Exercise description: Rewrite the stretch of the forum thread on judgement mortgages from "This comment appears" through "Thirsty (2 May 2012)", replacing "solicitor" with "lawyer".

Document excerpt:
--------------------------------------------------

# Buying at auction and release of judgement mortgages



## Cambodia (2 May 2012)

I was looking at buying at the Allsop auction tomorrow and have had a solicitor had a look at the documents on line. On the property I am/was thinking of bidding on, there is a judgement mortgage for a debt registered after the main mortgage held by the bank. The special conditions say that there will be no release of any mortgages other than the banks mortgage and I am inclined to walk away at this point except that, contrary to what I have read on this site, my solicitor is saying that the Land Registry are telling him that when I buy the property the judgement mortgage will "fall away" and I will be left with a clean title. Apparently this is relatively new practice of some sort. This doesnt sound right to me and I am slow to rely on a conversation with the Land Registry which may or may not turn out to be the case after the hammer comes down. 

Anyone heard of this practice of the Land Registry?


----------



## 44brendan (2 May 2012)

> when I buy the property the judgement mortgage will "fall away"


This comment appears very strange and improbable. Yes, a JM becomes unenforceable after 12 years, but I haven't herad of any change in legislation where it is taken off the Folio if the property changes hands. If you still want to progress the sale, get advice from another solicitor.


----------



## Thirsty (2 May 2012)

--------------------------------------------------

Source material:
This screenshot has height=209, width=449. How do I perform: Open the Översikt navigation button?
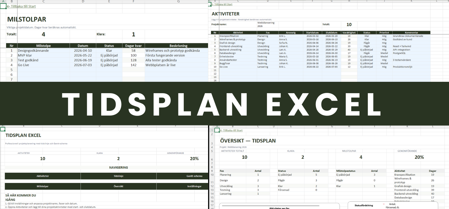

--------------------------------------------------

Response below:
This comment appears very strange and improbable. Yes, a JM becomes unenforceable after 12 years, but I haven't herad of any change in legislation where it is taken off the Folio if the property changes hands. If you still want to progress the sale, get advice from another lawyer.


----------



## Thirsty (2 May 2012)